Как следует продолжать дело Гегеля и всей классической философии – предмет особого разговора, но для меня ясно, что просто изучить гегелевскую логику и начать применять положения этой науки к различным особенным сферам действительности нельзя, не впав в новую разновидность гегельянства. В еще большей степени гегельянством была бы попытка поступить так же с философией природы и философией духа Гегеля. Это продолжение может быть только логическим развитием истинного содержания, которое имеется не только в системе Гегеля, но и в учениях Парменида и Гераклита, в диалектике Платона, первой философии Аристотеля, в религиозном философствовании средних веков, метафизических размышлениях Декарта, “Этике” Спинозы, монадологии Лейбница, в критической философии Канта, наукоучении Фихте, натурфилософии и философии тождества Шеллинга. В этом, на мой взгляд, и состоит насущная задача русской философской мысли, которая, правда, прежде чем браться за нее, должна познать саму себя – решить свои внутренние проблемы, связанные с особенностями ее возникновения и современного состояния.

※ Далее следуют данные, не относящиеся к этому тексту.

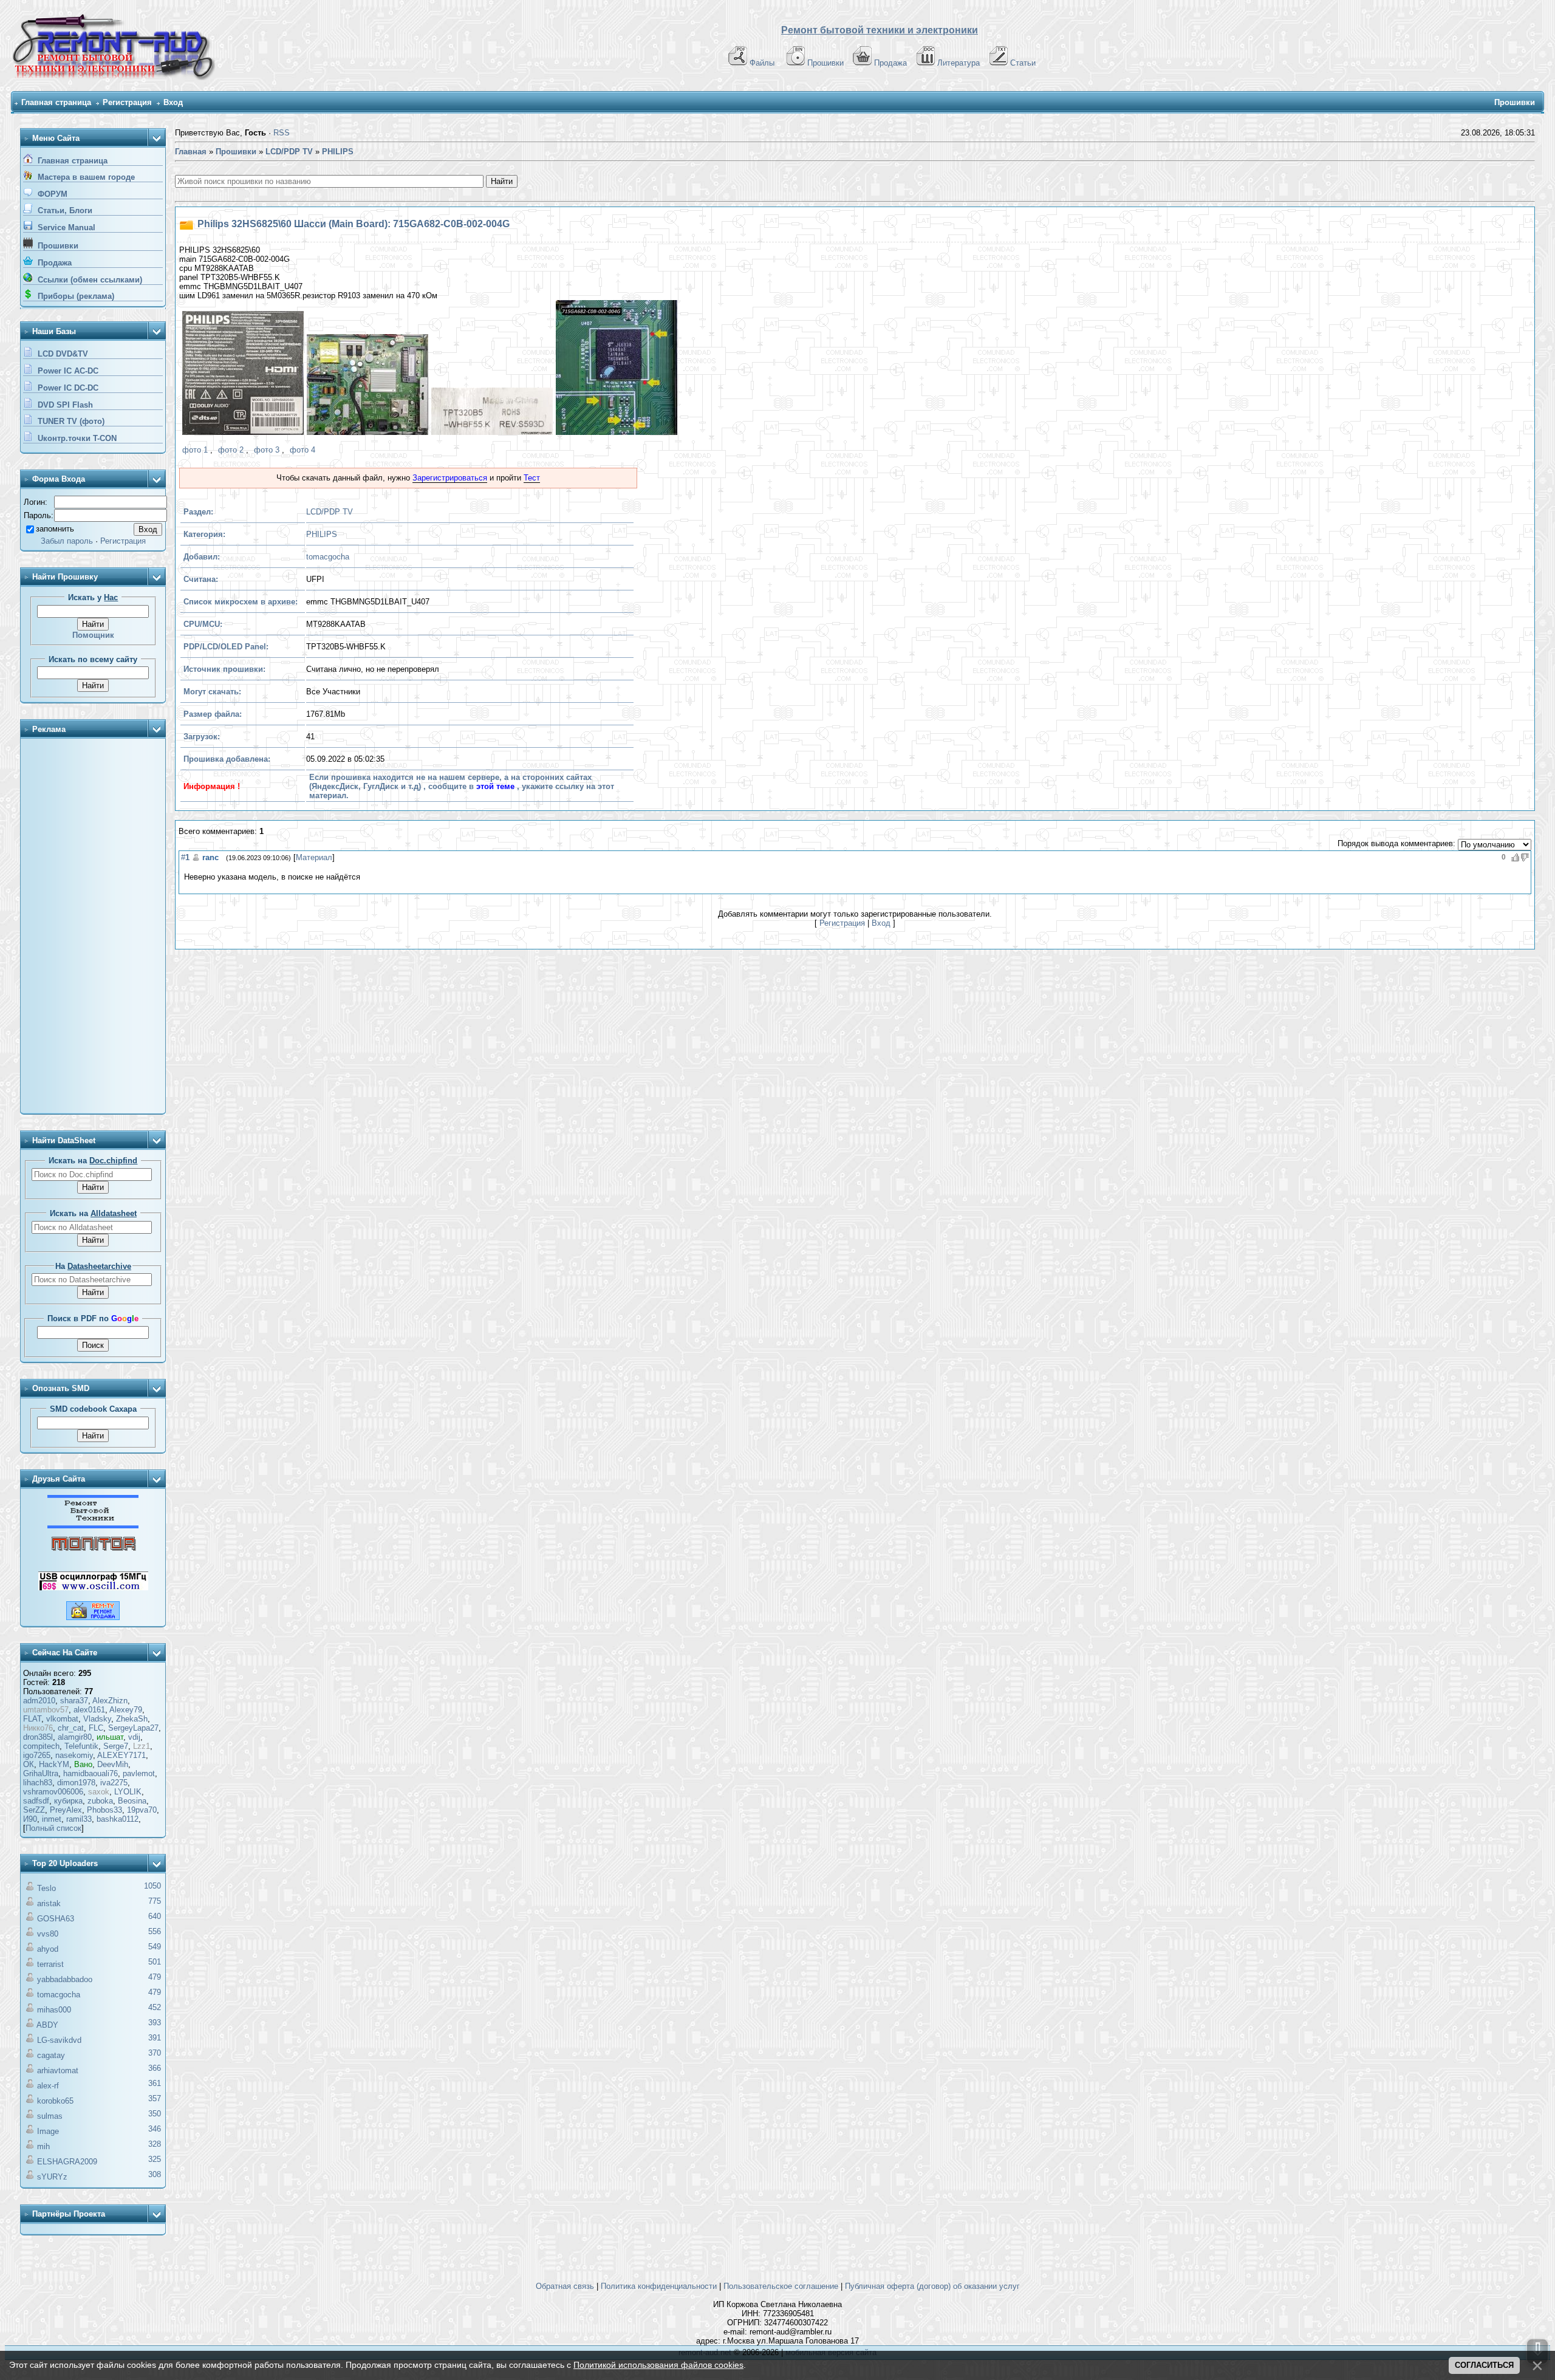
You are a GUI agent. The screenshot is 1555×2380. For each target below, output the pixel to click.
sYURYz (52, 2176)
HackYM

Хайдеггер был прав, говоря о современном человечестве: “Мы еще не знаем, что значит мыслить”. Я бы добавил: и никогда не узнаем, если будем продолжать игнорировать великие достижения классической философии, полагая, что все сливки с них уже сняты, а наш удел – лишь играть в философию на постмодернистский манер, произвольно перетолковывая ее историю, или сокрушенно мечтать о чудесном восстановлении одной из фаз дологического развития духа.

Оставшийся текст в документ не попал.